Os empresários e investidores que movem esta onda de IA tiram a sua visão de mundo de um universo limitado: a ficção científica e a fantasia do século XX. Sua compreensão do que leram tampouco parece mais larga. Sam Altman, da OpenAI, vende seu ChatGPT com alertas tirados de O Exterminador do Futuro, cuja IA é fruto de uma poderosa empresa como a dele. Jeff Bezos, da Amazon, é fã do universo da Cultura de Iain Banks, um socialista que esculhambava a interpretação pró-mercado que certas pessoas faziam de seus livros. O influente libertário Peter Thiel, investidor da Cognition Labs, batiza os seus empreendimentos com nomes tirados de O Senhor dos Anéis, uma obra que alerta sobre a corrupção inerente ao poder.
O sul-africano supremacista Elon Musk, dono da xAI, é fascinado pelo Guia do Mochileiro das Galáxias, de Douglas Adams, escritor que tinha um adesivo “Acabem com o apartheid” em sua máquina de escrever. Musk se inspirou na obra para batizar um de seus filhos (Y) e o robô de IA da rede social XTwitter (Grok). A história de Adams é uma sátira implacável a “mercadores ricos” como Musk.
Em 1979, uma repórter foi às portas dos cinemas em Fort Worth, Texas, para perguntar ao público por que estavam levando seus filhos muito jovens à estreia de Alien - O Oitavo Passageiro, filme sobre um alienígena parasitário que aterroriza a tripulação de uma nave espacial. Um dos entrevistados respondeu: “Eu achei que ele tinha que ver porque há coisas assim que podem acontecer na vida real, que podem ser uma história verdadeira baseada na ciência. Nunca se sabe o que pode acontecer do lado de fora do mundo.”
A vida não é ilógica, porém é uma armadilha para os lógicos. Ela aparenta ser um pouco mais matemática e regular do que realmente é.
O escritor britânico G.K. Chesterton em seu ensaio Ortodoxia (1908).
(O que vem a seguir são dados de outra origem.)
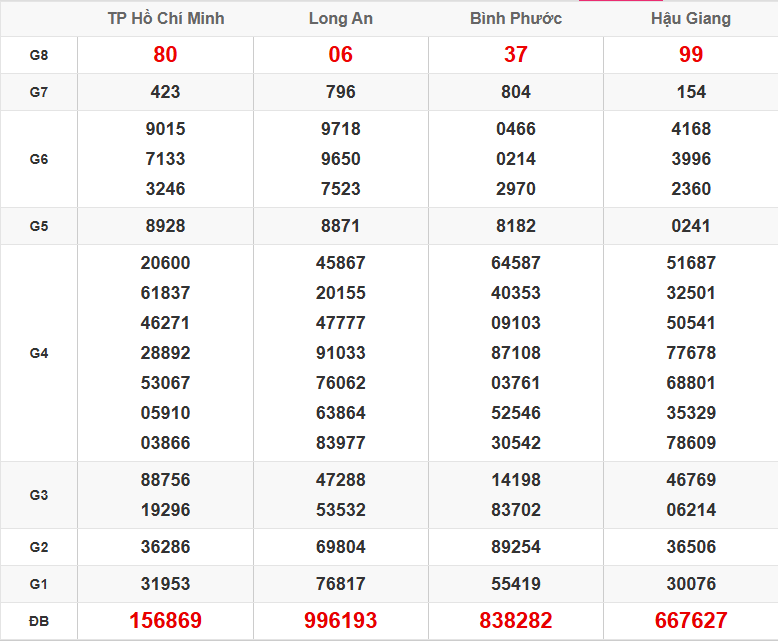Open the Long An province link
É muito fácil fazer o ChatGPT emitir frases do tipo “Estou feliz em te ver”. Há muitas coisas que não entendemos sobre o funcionamento dos modelos largos de linguagem, mas uma coisa é certa: o ChatGPT não está feliz em te ver.
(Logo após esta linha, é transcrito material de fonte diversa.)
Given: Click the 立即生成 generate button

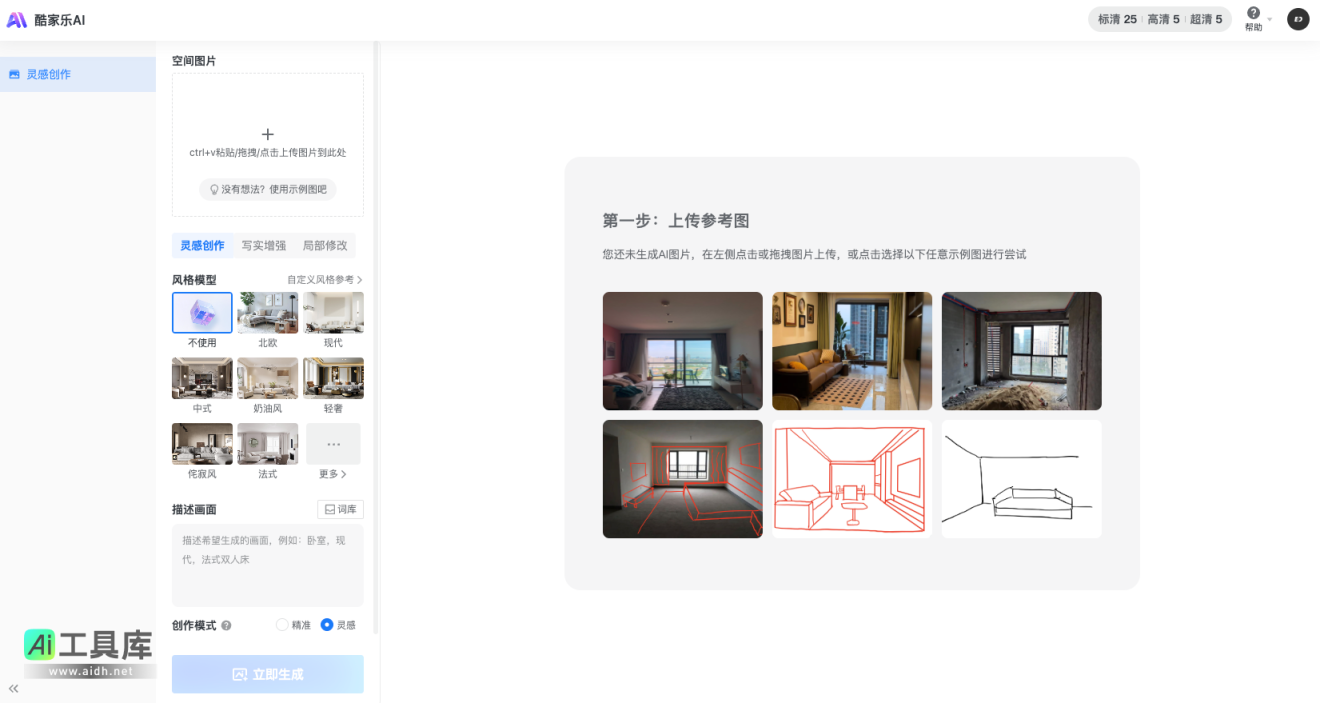Looking at the screenshot, I should click(267, 674).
O escritor Ted Chiang, avaliando a possibilidade de uma dessas inteligências artificiais se comunicar.
Não prestem atenção no homem atrás da cortina.
O Mágico (Frank Morgan), ao ser desmascarado pelo cachorro Totó, em O Mágico de Oz (Victor Fleming, 1939). Roteiro de Noel Langley, Florence Ryerson, e Edgar Allan Woolf a partir do romance de L. Frank Baum.
A causa nº1 da morte de startups é a criação de coisas que ninguém quer.
Paul Graham, sócio da empresa incubadora Y Combinator, que demitiu Sam Altman ao descobrir que o rapaz não era lá muito ético nem pelos padrões de Wall Street. Hoje, Altman é o chefe da OpenAI.